第24話 好意

 保育園の子供たちに渡すバースデーカードは大方作り終わり、今度は拓真君とアリスちゃんのカードに取り掛かった。中学生になった二人がこんなものを喜ぶのかどうかは分からないけれど、私にできることはこれくらいなので、ささやかなサプライズとして用意する。

 色紙サイズの二つ折りのカードに二人の似顔絵を描き、簡単なメッセージを添える。その周りに色紙やマスキングテープ、リボンやシールを貼り付けて、カードを飾っていく。カード作りも慣れてきて、さほど悩むこともなく、一晩で完成した。ふうっと大きな溜め息が漏れる。

 出来上がったカードはスマホで撮り、佳歩さんに送って審査してもらった。

『里奈ちゃん、ありがとう。拓真さんもアリスも喜ぶわ。』

 そんな返事が来て、ほっと肩の力が抜けた。佳歩さんが親代わりとなって拓真君を育ててもうすぐ十三年。知り合って一年半しか経たない私でも感慨深いのに、十三年も育てた子の誕生日はどんな気持ちがするんだろう。

『……早いわね。拓真さんももう十三歳になるんですもの。まだまだあどけないけれど、いい子になったわ』

 数日前、そんなことを言いながら卓上カレンダーを眺めた佳歩さんの眼差しを思い出した。

 アリスの習わしを継承した拓真君の選択も、極端に短くなってしまった儚い余命も、佳歩さんは全て呑み込んで受け止めているように見えた。比べるものではないのだろうけれど、裕次郎を失ったときの私の錯乱ぶりとは大違いだ。佳歩さんはあのときも、取り乱すことなく死者を弔い、私を励ましてくれた。佳歩さんまで一緒に悲しみに暮れていたら、私はきっと立ち直れなかっただろう。もっとも、佳歩さんは次の継承者である拓真君や、そのときはまだ誰だか分からなかった新しいアリスの成り行きも見守らなくてはならなかったから、感情にばかり流されてもいられなかったのだろう。私は母のような佳歩さんの存在に、知らず知らず救われていたのだ。

 裕次郎は自分の誕生日には頓着しない方だったけれど、再会してから二度あった自身の誕生日には、どちらも私と過ごしてくれた。元々人付き合いに慎重だった裕次郎が、大切な日に私と過ごしてくれたことは、それだけで特別な思い出だった。今思い出しても胸が高鳴る。儚げな横顔、明るい瞳、長い手足も指先も、何もかもが神秘だった。見ているだけでどきどきした。触れられそうにない、遠い人に感じれば感じるほど、胸は締め付けられた。

 心を打ち明けることは少なかったけれど、裕次郎は短い寿命の中でできる限りのことを私にしてくれた。私の誕生日に小箱をくれたのもそうだし、隠しておいてもよかったのに、朝永屋敷やアリスの習わしのことを教えてくれたのもそうだ。一年半の間、ずっと私を傷付けないように寄り添ってくれた。

 感情を表に出さない裕次郎が、唯一私にはっきりと伝えてくれたのが『好きだよ』という気持ちだった。羞恥心もあって言いづらかっただろうに、最後の最後まで、この言葉だけは欠かしたことがなかった。
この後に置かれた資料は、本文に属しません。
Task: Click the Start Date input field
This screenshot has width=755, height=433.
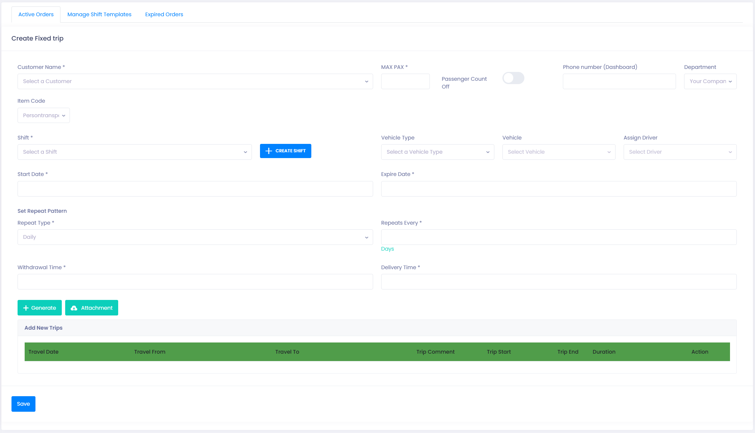Action: (195, 189)
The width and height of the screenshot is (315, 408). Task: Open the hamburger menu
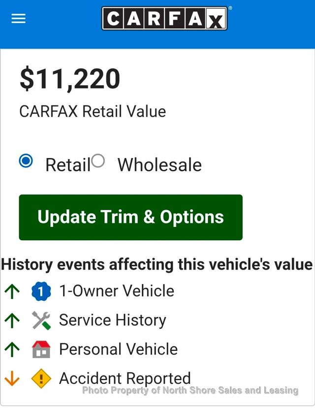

 その真っ直ぐな優しさが今さらのように思い返されて切なかった。静謐で憂いに満ちた頬に時折浮かべる木漏れ日のような笑顔はとても綺麗だった。

 私はスマホを握り、裕次郎のトークルームを開いた。裕次郎からの最期のメッセージも、『好きだよ』だった。『ありがとう、私も裕次郎が好きだよ。』という返事に既読マークがつくことはなかった。じっと種熱に耐えていたんだろう。途中まで見守った佳歩さんや拓真君によれば、裕次郎は静かにベッドに横たわり、荒い息遣いの弾みでうっと唸ることはあっても、苦しみを発散させるために乱暴に呻くようなことはしなかったそうだ。

 そして、あの日の夜遅く、日付けが変わる直前に、裕次郎は息を引き取り、天国にいってしまった。